Let's get all Tel Aviv (TLV) stops 

In [None]:
for zone in stops_df['zone_id'].unique():
    print(zone)

In [None]:
test_stops = stops_df[stops_df['zone_id'] == 6900]
test_stops.to_csv(OUTPUT_PATH + 'test_stops.csv')

In [None]:
test_stops.shape

In [None]:
stops_df.shape

In [None]:
# Let's see how manu NaN zones we have:
stops_df['zone_id'].isna().sum()

In [None]:
# I think zone 210 is tel aviv metropolitan area (only the small surrounding part, we would need to extend for our real computations). 
# We need to filter only trips that contain stops (and then only nodes with those stops) that are in this zone.
tlv_stops_df = stops_df[stops_df['zone_id'] == 210]

In [None]:
tlv_stops_df.shape

Now we need to get the TLV stop times, in order to find all trips that include TLV stops

In [None]:
# stop_times_df
tlv_stop_times_df = stop_times_df.merge(tlv_stops_df[['stop_id']], on='stop_id', how='inner')

In [None]:
tlv_stop_times_df.shape

In [None]:
stop_times_df.shape

Next, the TLV stop times include all actual trip ids with TLV stops in them. Let's find relevant trip in the Sunday's trips we're examining

In [None]:
# !!!!!!!!!!!!!!!!!!!!!!!!!!!!!!!!!!!!!!!!!!!!!!!!!!!!!!!!
#
# We want to get unique trips which pass through TLV, then we will use these trips to filter 
# only nodes that pass through TLV.
#
# !!!!!!!!!!!!!!!!!!!!!!!!!!!!!!!!!!!!!!!!!!!!!!!!!!!!!!!!

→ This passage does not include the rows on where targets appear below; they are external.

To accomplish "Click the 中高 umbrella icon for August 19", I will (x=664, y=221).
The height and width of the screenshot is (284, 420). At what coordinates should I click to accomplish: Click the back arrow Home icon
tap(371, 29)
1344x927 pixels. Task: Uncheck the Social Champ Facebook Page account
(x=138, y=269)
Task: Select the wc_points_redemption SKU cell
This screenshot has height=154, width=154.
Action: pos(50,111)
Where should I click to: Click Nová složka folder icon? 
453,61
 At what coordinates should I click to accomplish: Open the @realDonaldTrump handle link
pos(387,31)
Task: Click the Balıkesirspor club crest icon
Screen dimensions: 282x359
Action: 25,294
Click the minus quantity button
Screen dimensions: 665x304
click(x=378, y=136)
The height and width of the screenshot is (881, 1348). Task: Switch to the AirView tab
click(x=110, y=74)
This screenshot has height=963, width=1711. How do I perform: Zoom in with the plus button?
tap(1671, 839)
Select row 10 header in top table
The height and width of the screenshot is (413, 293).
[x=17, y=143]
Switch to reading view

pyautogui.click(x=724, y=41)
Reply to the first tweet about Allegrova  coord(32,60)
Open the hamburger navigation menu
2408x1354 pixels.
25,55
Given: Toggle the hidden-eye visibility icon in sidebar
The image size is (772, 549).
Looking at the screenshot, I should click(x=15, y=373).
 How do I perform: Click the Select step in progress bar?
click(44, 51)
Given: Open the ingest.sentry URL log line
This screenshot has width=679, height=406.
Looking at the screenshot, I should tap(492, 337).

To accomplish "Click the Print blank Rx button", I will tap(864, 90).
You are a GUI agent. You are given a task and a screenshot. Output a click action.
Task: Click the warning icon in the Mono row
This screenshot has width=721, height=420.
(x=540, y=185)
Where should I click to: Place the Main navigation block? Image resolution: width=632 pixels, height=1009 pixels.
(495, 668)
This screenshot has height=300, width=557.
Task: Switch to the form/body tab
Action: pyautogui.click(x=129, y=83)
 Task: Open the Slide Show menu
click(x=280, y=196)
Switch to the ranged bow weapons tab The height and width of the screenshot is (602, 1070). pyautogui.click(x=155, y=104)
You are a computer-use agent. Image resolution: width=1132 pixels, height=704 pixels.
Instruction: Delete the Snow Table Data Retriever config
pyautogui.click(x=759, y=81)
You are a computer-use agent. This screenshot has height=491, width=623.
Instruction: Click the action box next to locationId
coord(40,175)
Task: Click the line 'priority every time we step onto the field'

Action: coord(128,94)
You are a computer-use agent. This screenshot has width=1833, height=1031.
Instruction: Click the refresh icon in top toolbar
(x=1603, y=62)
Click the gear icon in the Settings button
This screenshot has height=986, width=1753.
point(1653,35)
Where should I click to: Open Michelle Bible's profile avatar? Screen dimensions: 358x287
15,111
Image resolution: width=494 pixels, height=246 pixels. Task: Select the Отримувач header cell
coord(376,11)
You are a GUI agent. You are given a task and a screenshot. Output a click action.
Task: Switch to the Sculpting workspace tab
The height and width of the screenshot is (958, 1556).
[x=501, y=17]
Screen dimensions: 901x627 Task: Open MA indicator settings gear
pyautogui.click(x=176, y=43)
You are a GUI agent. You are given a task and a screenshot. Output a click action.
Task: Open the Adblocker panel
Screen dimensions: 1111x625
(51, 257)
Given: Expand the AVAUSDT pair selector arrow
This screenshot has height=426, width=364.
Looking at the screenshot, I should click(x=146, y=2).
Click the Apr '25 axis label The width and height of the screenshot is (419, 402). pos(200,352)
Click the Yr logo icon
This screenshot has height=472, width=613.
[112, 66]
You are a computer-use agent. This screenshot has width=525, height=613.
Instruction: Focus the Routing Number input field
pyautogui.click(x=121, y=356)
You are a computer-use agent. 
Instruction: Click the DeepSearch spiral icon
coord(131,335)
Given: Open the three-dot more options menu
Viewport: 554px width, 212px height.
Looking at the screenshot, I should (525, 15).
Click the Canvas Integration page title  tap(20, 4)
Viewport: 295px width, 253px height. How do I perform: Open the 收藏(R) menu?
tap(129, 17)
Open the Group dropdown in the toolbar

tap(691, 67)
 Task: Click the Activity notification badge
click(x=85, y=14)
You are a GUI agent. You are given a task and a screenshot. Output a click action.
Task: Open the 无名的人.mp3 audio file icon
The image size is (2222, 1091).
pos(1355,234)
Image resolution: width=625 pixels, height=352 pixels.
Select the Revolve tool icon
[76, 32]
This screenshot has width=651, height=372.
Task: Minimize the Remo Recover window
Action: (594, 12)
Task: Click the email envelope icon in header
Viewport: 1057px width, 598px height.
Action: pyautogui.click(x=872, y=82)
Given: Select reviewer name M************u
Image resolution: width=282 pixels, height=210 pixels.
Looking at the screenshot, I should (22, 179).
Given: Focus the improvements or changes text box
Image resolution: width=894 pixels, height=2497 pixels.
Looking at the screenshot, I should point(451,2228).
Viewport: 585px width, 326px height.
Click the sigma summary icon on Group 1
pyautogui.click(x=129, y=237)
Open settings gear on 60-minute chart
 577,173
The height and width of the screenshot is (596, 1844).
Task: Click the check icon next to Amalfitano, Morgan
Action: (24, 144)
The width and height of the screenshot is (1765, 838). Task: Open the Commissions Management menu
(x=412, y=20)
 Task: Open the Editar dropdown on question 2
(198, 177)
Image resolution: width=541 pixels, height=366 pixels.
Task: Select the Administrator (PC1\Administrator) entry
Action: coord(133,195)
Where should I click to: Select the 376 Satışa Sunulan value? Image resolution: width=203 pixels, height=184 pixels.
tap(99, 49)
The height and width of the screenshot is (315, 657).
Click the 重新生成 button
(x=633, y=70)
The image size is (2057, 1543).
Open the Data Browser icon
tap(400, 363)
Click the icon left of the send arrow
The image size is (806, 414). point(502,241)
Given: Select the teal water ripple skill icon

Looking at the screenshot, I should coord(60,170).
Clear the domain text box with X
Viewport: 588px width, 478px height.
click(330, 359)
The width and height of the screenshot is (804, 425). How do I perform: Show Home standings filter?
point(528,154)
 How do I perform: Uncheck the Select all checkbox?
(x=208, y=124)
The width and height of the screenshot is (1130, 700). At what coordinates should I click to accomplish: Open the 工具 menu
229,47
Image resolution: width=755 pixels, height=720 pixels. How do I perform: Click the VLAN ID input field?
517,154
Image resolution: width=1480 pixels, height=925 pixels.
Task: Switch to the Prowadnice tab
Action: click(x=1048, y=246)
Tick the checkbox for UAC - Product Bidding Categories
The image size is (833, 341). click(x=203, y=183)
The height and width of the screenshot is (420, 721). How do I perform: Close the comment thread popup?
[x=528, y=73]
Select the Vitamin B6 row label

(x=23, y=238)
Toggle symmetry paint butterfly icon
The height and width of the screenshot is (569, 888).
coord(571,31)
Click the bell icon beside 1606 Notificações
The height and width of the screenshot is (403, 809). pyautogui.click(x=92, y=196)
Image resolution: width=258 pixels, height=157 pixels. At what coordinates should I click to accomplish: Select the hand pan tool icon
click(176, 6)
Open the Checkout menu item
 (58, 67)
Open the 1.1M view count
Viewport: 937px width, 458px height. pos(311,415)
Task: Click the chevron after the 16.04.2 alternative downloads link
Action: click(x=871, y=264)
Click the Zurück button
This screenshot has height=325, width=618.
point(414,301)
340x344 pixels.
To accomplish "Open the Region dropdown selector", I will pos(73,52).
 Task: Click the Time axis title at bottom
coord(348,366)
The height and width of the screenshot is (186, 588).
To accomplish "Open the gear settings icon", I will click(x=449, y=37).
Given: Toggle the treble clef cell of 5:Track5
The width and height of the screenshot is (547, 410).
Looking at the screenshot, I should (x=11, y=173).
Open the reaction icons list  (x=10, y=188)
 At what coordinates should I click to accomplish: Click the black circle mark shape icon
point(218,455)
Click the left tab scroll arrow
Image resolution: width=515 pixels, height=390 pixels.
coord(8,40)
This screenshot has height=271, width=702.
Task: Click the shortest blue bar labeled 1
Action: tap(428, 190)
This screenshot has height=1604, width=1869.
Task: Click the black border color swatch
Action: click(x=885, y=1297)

tlv_trips_df = tlv_stop_times_df[['trip_id']].drop_duplicates(subset ="trip_id", 
                     keep = False, inplace = False)

In [None]:
tlv_trips_df.head()

In [None]:
tlv_trips_df.shape

Finally, let's save only nodes that include TLV trips

In [None]:
tlv_nodes_df = nodes_df.merge(tlv_trips_df[['trip_id']], on='trip_id', how='inner')

In [None]:
nodes_df.shape

In [None]:
tlv_nodes_df.shape

In [None]:
tlv_nodes_df.to_csv('tlv_nodes.csv')